+++ Available data
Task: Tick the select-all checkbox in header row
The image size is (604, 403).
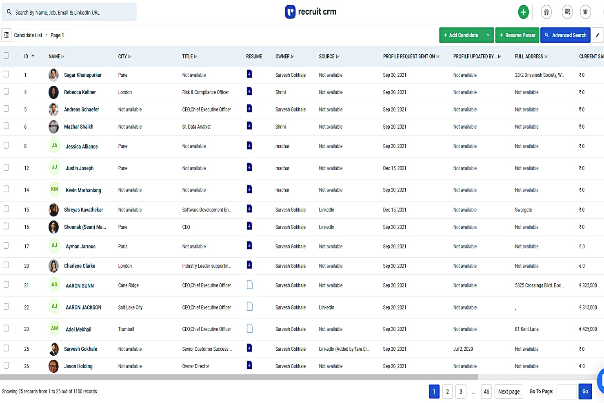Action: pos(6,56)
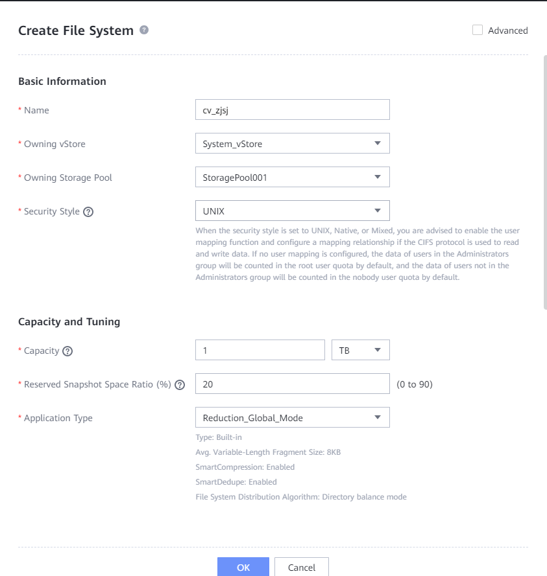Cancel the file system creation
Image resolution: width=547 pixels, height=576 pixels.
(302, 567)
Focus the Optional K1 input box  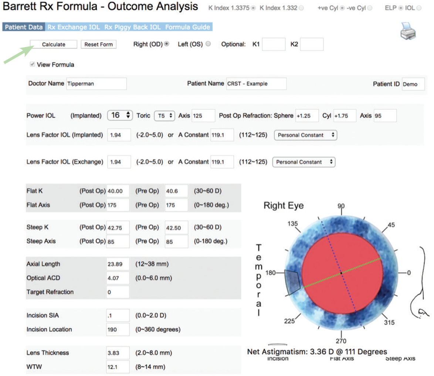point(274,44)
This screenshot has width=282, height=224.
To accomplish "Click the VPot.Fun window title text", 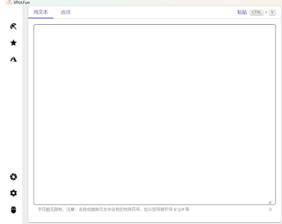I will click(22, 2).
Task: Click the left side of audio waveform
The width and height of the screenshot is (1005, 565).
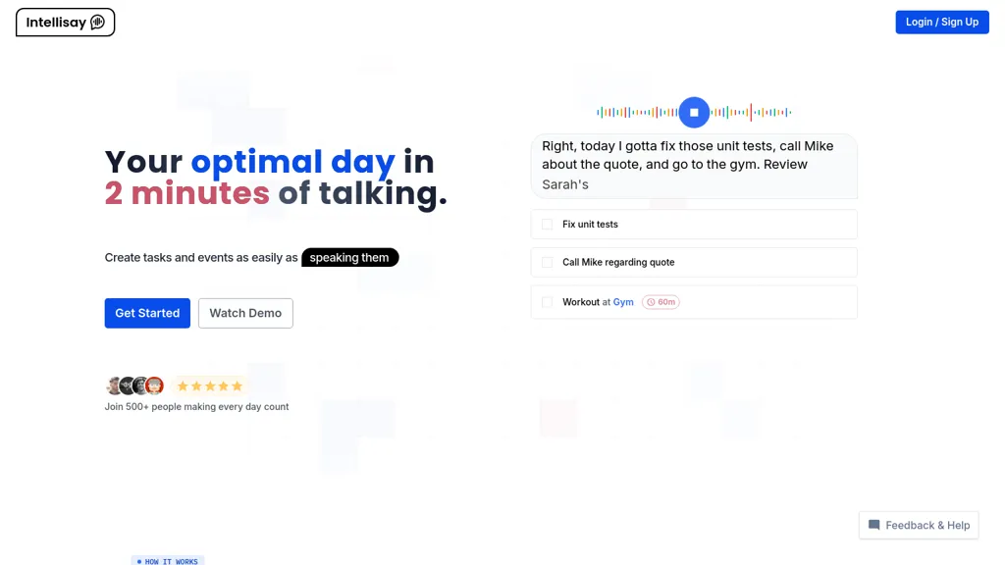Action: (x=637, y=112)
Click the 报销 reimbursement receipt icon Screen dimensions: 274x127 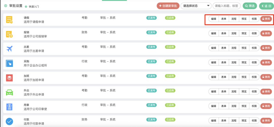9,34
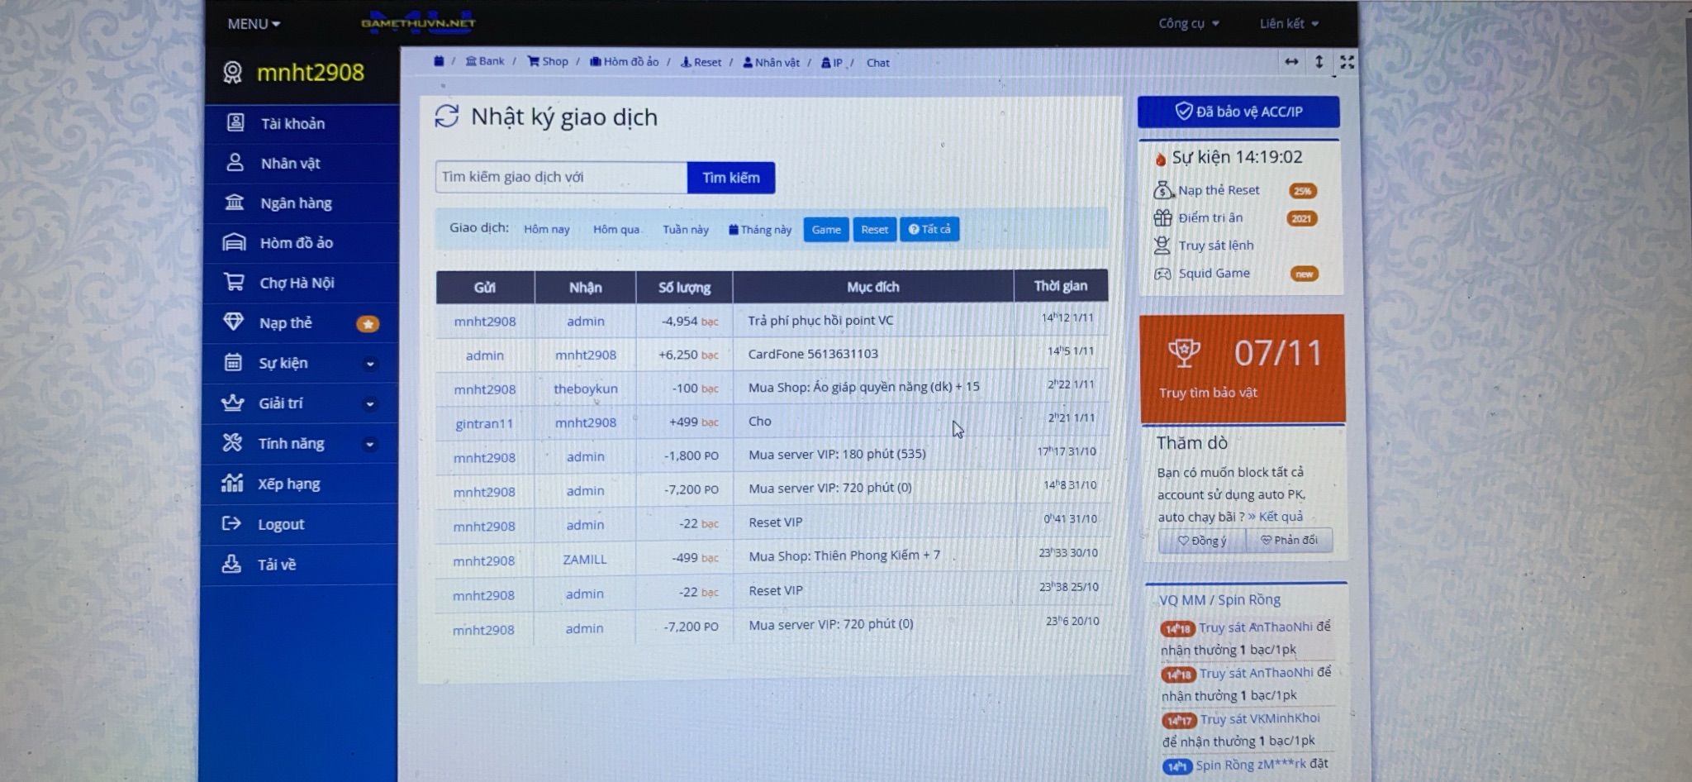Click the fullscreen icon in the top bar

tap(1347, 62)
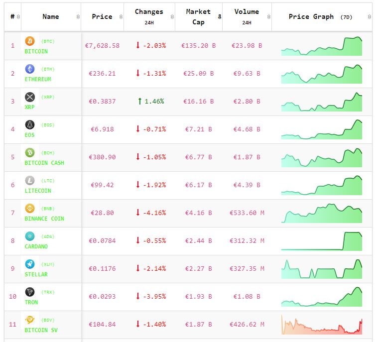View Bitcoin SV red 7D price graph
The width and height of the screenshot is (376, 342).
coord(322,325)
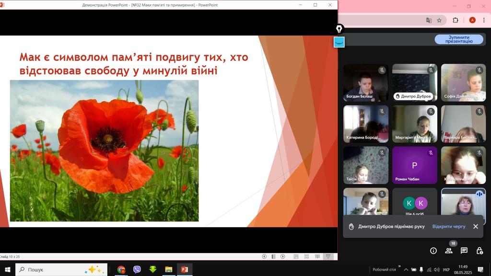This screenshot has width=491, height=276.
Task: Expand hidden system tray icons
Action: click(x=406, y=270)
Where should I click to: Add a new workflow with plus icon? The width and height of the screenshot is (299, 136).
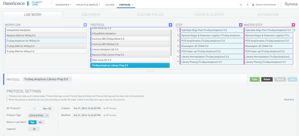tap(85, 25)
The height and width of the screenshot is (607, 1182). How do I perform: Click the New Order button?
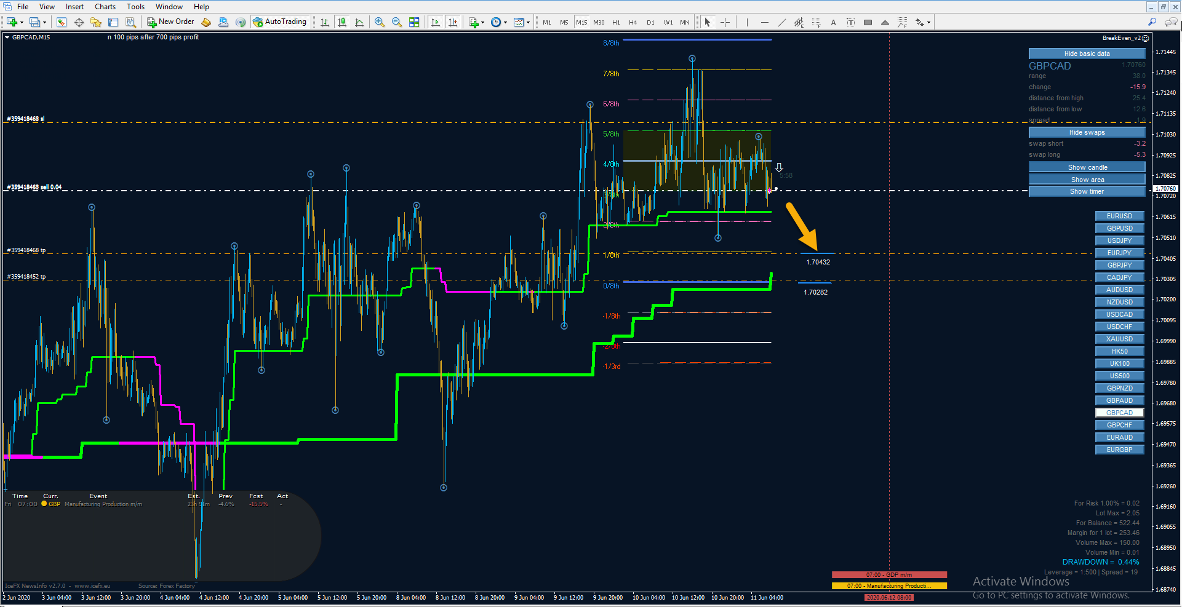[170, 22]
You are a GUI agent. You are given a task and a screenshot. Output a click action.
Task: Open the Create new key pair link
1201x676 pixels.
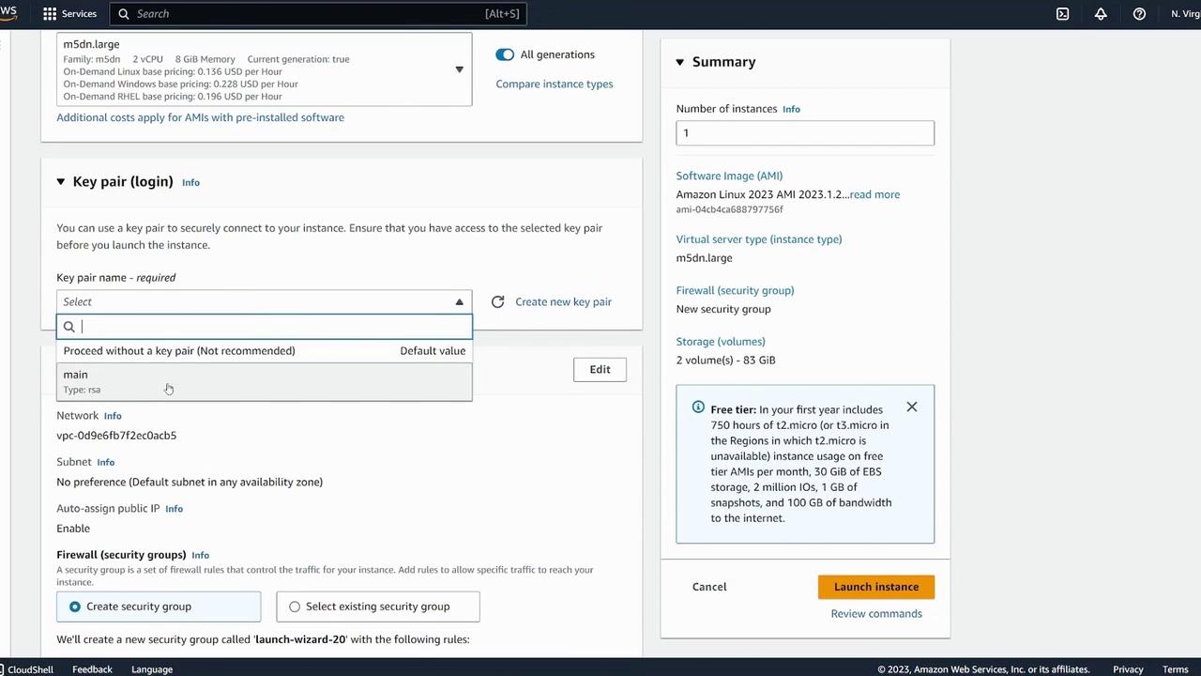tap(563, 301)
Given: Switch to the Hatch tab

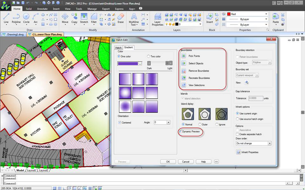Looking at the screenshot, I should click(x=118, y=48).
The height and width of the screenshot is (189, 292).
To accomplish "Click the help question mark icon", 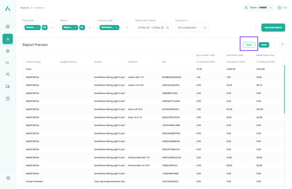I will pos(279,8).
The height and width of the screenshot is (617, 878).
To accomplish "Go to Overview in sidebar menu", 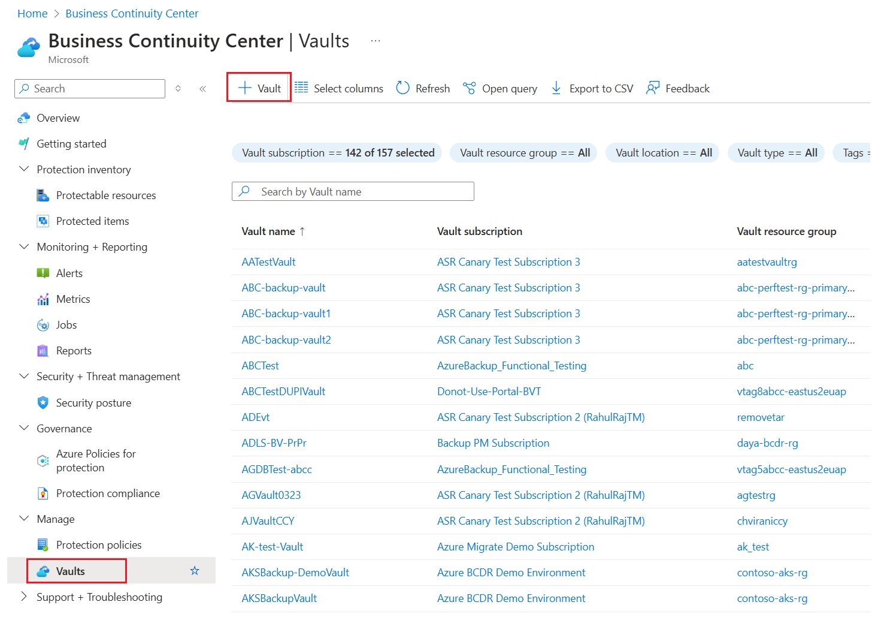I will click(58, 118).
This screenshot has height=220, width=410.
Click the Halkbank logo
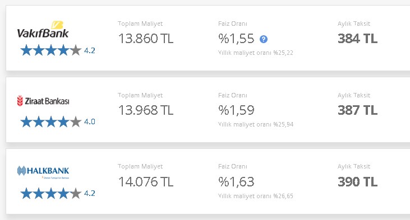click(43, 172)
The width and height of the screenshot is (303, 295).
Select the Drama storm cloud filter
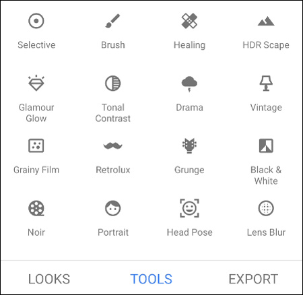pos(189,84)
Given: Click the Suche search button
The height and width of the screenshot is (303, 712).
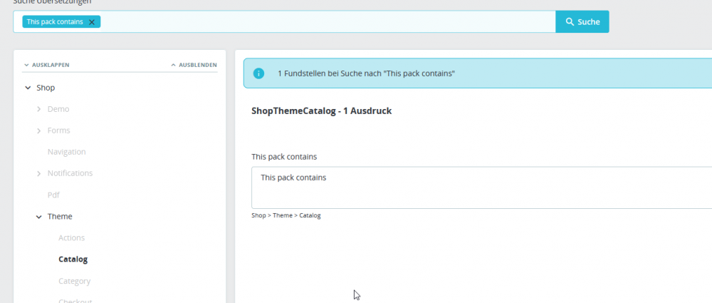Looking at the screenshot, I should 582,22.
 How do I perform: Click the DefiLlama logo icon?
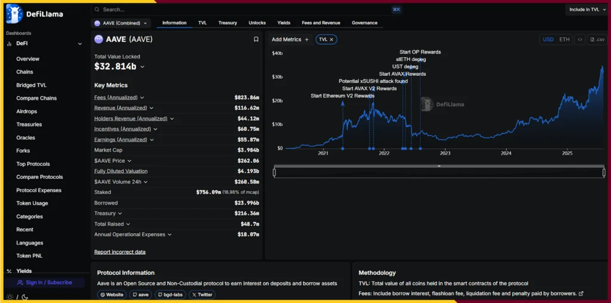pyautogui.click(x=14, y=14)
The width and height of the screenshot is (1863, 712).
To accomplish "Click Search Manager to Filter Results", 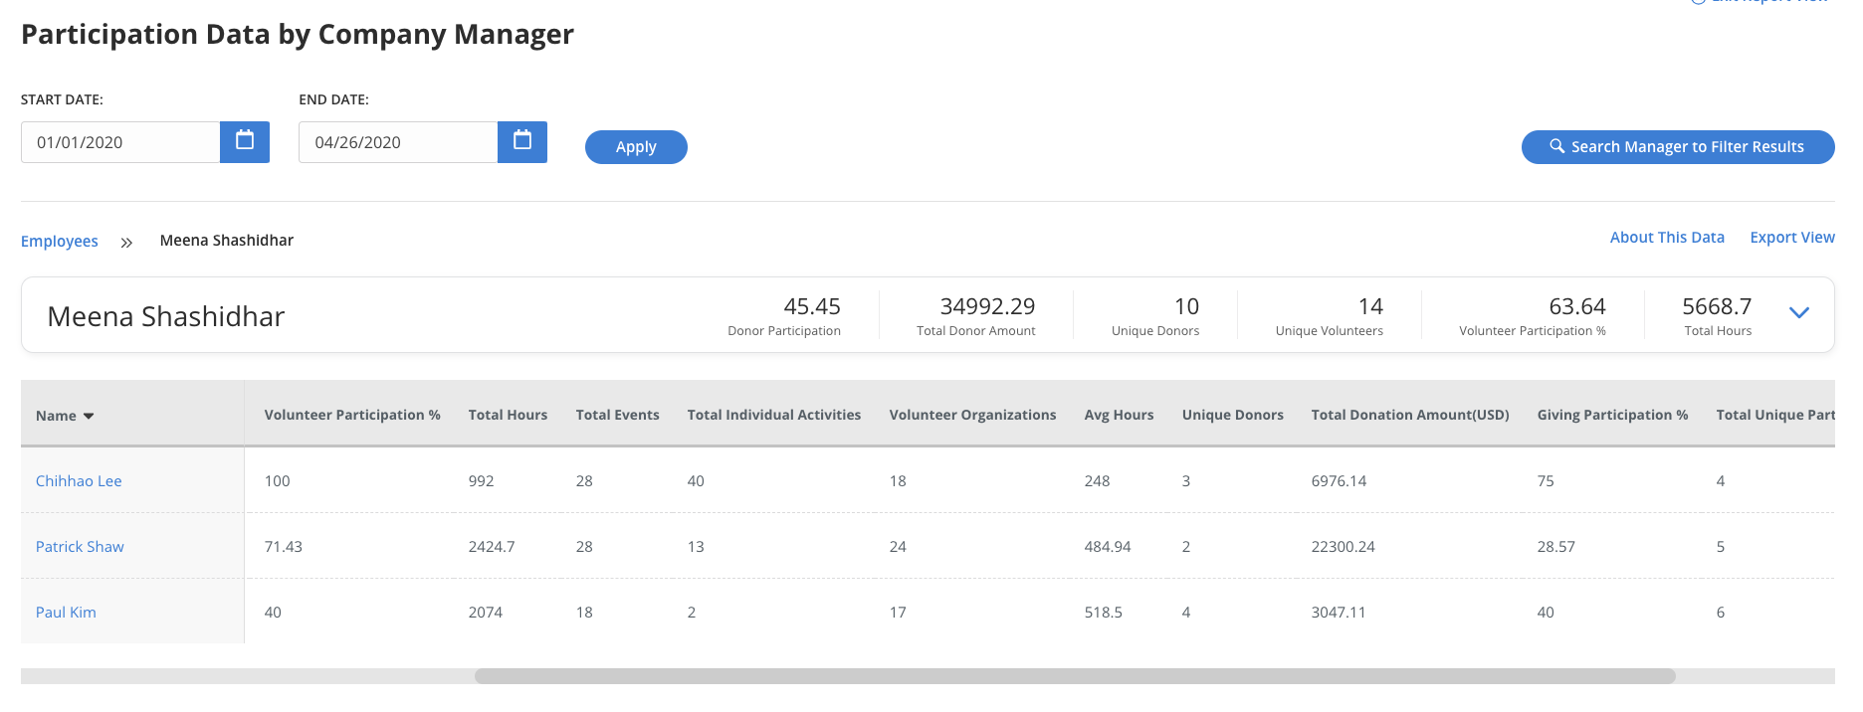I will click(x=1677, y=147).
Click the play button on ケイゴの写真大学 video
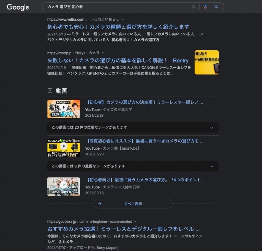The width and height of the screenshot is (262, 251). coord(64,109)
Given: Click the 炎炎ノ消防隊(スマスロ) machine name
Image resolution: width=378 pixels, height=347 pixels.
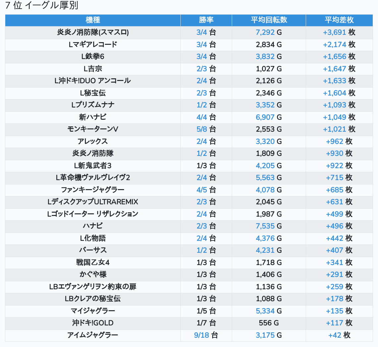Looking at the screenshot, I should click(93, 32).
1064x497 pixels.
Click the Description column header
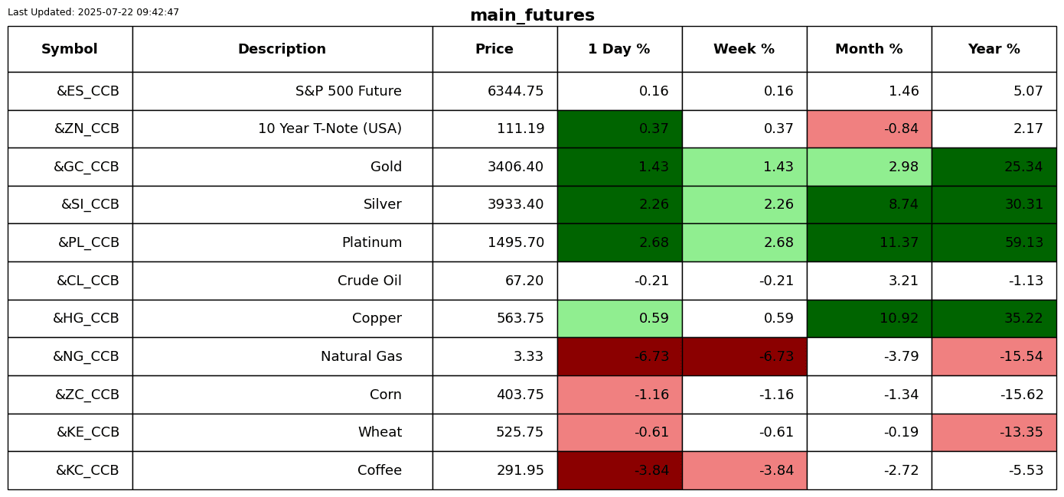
++++++
→ Assigned task: Determine how many lines of the data include the word "header". Reply with the count and no other text.

→ Solution for this exercise: 2